13. August 2020 | Press releases:

Computer Scientists at TU Braunschweig Develop Defence Against Image Manipulation What can be done against the manipulation of resized images

Whether uploading on a website, sending via messenger, posting on social media or processing by artificial intelligence – digital images are often reduced in size using algorithms. A year ago, Chinese scientists discovered that images can be manipulated inconspicuously when scaled down. A research team from the Institute of System Security at Technische Universität Braunschweig has now studied this attack technique further and developed a defence. They present the results today, August 13, 2020, at the USENIX Security Symposium, one of the world’s most important security conferences.

In order to reduce the size of a digital image, algorithms do not consider all image points (pixels) the same when calculating. Depending on image size and algorithm, many pixels are hardly or not at all included in the reduction. This is where attackers can take action and only change those pixels that are relevant to the scaling. “This is almost unnoticeable optically, there is only a slight noise in the image. If the image is then reduced in size, only the manipulated points remain and generate a new image that the attacker can freely determine,” explains Professor Konrad Rieck, head of the Institute of System Security.

Threat to learning-based systems

Such attacks are a particular threat to learning-based systems that work with artificial intelligence (AI): The scaling of images is a very common processing step in order to be able to analyze images through machine learning. “With this attack technique, humans see a different image than the learning process. The human sees the original image, while the artificial intelligence processes the scaled-down, manipulated image and uses it to learn,” says Rieck.
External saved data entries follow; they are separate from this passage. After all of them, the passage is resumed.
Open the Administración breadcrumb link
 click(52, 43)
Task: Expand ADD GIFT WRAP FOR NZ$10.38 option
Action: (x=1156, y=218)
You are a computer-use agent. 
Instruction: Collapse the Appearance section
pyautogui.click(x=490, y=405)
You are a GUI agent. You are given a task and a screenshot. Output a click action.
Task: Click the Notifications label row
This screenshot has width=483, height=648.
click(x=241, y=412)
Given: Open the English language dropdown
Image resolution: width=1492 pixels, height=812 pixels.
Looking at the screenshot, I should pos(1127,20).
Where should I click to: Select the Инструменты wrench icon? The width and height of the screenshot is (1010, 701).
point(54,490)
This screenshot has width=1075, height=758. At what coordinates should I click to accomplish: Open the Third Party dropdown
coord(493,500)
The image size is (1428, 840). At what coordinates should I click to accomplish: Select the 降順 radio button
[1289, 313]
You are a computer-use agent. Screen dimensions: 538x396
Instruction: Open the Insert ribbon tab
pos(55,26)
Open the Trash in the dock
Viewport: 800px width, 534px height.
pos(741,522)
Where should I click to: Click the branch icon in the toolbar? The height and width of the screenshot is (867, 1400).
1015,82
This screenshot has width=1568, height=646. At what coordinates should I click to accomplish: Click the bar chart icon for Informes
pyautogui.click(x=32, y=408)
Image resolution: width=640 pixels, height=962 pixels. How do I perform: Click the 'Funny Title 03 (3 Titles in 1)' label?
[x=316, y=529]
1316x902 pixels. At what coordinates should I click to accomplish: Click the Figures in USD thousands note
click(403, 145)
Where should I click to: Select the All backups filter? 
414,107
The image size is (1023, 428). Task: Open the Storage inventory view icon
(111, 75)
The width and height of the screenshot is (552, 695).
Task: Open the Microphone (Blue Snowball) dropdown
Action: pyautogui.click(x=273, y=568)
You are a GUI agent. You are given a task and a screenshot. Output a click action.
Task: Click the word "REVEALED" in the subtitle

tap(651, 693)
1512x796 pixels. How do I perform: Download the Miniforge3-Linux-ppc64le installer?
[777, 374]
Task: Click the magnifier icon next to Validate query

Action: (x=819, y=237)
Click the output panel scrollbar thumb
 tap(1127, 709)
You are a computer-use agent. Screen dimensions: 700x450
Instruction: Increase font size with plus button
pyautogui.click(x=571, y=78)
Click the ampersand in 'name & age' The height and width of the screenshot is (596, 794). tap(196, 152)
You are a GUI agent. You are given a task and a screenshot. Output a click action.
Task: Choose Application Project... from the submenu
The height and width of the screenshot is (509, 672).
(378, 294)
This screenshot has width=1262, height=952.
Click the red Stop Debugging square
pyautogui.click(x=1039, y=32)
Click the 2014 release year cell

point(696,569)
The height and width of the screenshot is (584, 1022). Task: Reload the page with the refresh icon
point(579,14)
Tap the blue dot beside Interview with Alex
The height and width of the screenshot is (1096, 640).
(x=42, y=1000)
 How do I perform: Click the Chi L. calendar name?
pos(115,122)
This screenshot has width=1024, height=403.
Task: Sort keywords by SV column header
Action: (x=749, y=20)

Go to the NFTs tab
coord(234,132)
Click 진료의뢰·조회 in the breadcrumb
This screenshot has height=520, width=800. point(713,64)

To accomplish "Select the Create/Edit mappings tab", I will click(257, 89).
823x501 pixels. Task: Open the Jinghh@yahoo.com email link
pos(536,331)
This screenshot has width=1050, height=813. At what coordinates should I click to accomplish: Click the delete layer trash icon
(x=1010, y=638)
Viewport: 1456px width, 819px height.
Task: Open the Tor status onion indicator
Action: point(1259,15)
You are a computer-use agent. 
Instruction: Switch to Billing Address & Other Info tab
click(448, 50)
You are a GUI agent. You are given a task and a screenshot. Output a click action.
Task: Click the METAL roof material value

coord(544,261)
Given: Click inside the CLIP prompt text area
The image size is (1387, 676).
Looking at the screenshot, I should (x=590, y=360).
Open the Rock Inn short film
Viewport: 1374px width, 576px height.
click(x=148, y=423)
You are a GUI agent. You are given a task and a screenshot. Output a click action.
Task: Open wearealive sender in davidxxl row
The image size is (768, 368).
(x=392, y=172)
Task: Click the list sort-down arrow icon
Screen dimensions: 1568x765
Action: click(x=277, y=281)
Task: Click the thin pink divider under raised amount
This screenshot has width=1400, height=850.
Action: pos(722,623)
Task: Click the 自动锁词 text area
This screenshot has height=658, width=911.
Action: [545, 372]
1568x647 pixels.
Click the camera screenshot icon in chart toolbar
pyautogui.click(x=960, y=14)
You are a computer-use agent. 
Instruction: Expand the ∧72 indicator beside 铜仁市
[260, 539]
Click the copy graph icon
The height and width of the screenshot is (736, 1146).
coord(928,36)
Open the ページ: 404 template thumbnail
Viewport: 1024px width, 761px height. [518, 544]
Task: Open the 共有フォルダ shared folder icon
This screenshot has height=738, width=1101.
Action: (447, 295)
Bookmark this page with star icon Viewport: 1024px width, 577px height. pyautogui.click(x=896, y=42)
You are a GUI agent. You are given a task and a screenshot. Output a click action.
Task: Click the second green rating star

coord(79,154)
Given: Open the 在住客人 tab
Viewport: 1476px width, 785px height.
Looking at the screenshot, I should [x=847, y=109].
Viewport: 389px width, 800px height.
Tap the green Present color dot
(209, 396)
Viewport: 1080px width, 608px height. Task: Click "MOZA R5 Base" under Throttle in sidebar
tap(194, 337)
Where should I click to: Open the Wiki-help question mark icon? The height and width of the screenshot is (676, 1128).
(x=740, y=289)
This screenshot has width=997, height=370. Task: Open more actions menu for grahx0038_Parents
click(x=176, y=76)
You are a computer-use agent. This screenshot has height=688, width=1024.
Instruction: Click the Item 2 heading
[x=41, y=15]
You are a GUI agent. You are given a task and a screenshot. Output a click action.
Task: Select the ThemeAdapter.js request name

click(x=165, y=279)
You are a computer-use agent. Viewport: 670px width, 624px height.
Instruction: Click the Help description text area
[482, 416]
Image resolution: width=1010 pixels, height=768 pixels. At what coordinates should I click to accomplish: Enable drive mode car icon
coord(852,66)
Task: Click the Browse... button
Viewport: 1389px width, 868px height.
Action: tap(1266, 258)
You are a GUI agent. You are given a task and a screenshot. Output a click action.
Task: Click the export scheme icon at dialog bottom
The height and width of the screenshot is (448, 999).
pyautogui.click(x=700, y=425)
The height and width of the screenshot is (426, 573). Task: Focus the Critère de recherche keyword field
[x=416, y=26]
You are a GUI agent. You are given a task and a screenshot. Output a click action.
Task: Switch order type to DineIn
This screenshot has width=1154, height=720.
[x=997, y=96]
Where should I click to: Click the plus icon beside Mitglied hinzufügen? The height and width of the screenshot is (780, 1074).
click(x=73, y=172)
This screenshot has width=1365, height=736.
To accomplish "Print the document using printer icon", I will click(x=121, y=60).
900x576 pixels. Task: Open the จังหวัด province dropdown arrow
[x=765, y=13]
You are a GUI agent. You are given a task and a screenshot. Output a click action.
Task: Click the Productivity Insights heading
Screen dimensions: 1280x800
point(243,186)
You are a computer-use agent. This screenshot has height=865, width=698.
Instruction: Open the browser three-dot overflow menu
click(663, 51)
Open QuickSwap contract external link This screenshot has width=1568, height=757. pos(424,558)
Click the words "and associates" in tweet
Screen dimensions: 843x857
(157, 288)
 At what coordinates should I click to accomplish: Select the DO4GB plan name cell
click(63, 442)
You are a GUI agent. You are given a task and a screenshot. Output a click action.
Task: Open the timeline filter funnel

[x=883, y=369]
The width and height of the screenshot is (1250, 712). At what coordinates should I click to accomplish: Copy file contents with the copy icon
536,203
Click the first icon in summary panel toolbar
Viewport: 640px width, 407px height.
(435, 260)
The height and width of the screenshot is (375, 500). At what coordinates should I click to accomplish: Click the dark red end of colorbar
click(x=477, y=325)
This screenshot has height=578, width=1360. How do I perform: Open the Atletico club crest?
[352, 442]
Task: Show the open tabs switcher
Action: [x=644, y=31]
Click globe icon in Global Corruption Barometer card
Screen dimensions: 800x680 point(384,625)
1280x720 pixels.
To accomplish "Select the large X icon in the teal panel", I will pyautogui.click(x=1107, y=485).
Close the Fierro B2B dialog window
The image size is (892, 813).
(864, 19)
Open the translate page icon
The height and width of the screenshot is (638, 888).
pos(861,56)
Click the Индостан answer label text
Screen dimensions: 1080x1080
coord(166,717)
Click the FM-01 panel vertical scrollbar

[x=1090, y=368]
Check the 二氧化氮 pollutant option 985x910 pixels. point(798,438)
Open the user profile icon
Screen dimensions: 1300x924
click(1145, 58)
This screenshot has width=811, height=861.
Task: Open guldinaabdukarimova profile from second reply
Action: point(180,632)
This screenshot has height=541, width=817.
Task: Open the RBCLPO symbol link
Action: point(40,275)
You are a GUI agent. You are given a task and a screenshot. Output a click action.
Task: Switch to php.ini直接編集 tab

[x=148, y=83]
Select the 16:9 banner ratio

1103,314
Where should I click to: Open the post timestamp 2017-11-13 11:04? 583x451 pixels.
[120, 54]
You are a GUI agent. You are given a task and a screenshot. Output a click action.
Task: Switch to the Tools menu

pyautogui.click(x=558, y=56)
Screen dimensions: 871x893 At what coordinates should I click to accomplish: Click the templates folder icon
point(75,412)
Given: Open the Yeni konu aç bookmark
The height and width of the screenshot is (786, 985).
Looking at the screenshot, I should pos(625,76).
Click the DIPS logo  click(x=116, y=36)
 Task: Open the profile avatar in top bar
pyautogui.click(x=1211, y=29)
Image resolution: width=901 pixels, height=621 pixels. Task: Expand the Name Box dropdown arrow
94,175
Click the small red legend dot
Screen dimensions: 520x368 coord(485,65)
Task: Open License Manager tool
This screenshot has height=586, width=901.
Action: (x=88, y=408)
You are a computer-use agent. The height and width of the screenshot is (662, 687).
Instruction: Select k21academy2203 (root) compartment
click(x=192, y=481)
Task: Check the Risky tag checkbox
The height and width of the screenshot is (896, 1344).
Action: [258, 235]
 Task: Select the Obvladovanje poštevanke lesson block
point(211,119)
An example: If you want to train an AI system that is supposed to recognize road signs, the human being gives the learning procedure different images of stop signs, for example. If the images have been manipulated, the scaling in the AI system generates a completely different image, for example a right-of-way sign. The system learns a wrong context and does not recognize stop signs later. Such attacks are a threat to all security-relevant applications where images are processed. The image analysis can be sabotaged unnoticed and lead to false predictions.

Defence made in Braunschweig

But how can you protect yourself against such attacks? Attackers take advantage of the fact that not all pixels are equally involved in the image reduction. “This is exactly where our defence comes in: We have developed a method that ensures that all pixels are used equally for the reduction,” says Konrad Rieck. “Our method determines which pixels are relevant for scaling and cleverly includes the rest of the image in this. Visually, you cannot see this change. However, this makes an attack impossible.” The defense can be easily integrated into existing AI systems because it does not require any changes to the image processing and the learning process. “So far, no cases of attack have been reported. We hope that our analysis and defence will help to prevent this from happening in the future,” says Rieck.